● Try it:
Scan the entries below, and for each line that includes the word "click", make a copy.

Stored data
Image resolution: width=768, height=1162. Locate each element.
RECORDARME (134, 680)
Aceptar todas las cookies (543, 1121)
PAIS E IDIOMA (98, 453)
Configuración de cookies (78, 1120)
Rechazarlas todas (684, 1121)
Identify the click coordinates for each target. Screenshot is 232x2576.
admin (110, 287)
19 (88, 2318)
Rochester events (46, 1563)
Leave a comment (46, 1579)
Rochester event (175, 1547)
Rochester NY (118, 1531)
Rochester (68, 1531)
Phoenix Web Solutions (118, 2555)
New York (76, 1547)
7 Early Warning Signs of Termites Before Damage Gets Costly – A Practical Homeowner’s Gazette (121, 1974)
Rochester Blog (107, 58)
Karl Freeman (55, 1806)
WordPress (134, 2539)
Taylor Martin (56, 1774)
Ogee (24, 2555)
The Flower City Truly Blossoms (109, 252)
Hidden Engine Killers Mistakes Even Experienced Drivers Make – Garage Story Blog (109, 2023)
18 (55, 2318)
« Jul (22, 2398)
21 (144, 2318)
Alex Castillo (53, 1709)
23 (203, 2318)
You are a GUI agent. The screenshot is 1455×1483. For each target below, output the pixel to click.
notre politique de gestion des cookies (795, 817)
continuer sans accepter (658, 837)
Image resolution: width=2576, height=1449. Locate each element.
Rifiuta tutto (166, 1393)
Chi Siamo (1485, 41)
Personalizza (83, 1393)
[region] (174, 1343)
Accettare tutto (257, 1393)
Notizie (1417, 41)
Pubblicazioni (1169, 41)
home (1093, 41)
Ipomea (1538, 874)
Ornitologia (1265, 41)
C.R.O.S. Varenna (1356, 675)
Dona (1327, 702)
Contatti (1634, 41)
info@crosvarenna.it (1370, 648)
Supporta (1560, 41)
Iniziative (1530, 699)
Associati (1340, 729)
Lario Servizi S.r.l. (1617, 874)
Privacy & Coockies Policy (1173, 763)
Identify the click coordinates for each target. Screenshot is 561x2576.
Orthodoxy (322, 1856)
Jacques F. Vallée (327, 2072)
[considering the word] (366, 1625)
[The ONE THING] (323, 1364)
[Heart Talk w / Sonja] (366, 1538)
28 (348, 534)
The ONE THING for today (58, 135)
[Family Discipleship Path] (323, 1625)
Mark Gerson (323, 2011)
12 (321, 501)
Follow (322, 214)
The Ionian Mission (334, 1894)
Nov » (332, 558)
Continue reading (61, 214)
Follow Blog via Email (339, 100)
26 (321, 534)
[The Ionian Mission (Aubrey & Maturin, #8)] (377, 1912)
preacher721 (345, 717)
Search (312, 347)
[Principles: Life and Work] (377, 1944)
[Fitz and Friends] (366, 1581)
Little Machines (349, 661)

● Task answer:
Identify the click coordinates for each target. Screenshot is 232x2576.
You are a GUI agent. The screenshot is 1455×1483. For each target below, output the pixel to click.
Identify the click coordinates for each target. Screenshot is 561x2576.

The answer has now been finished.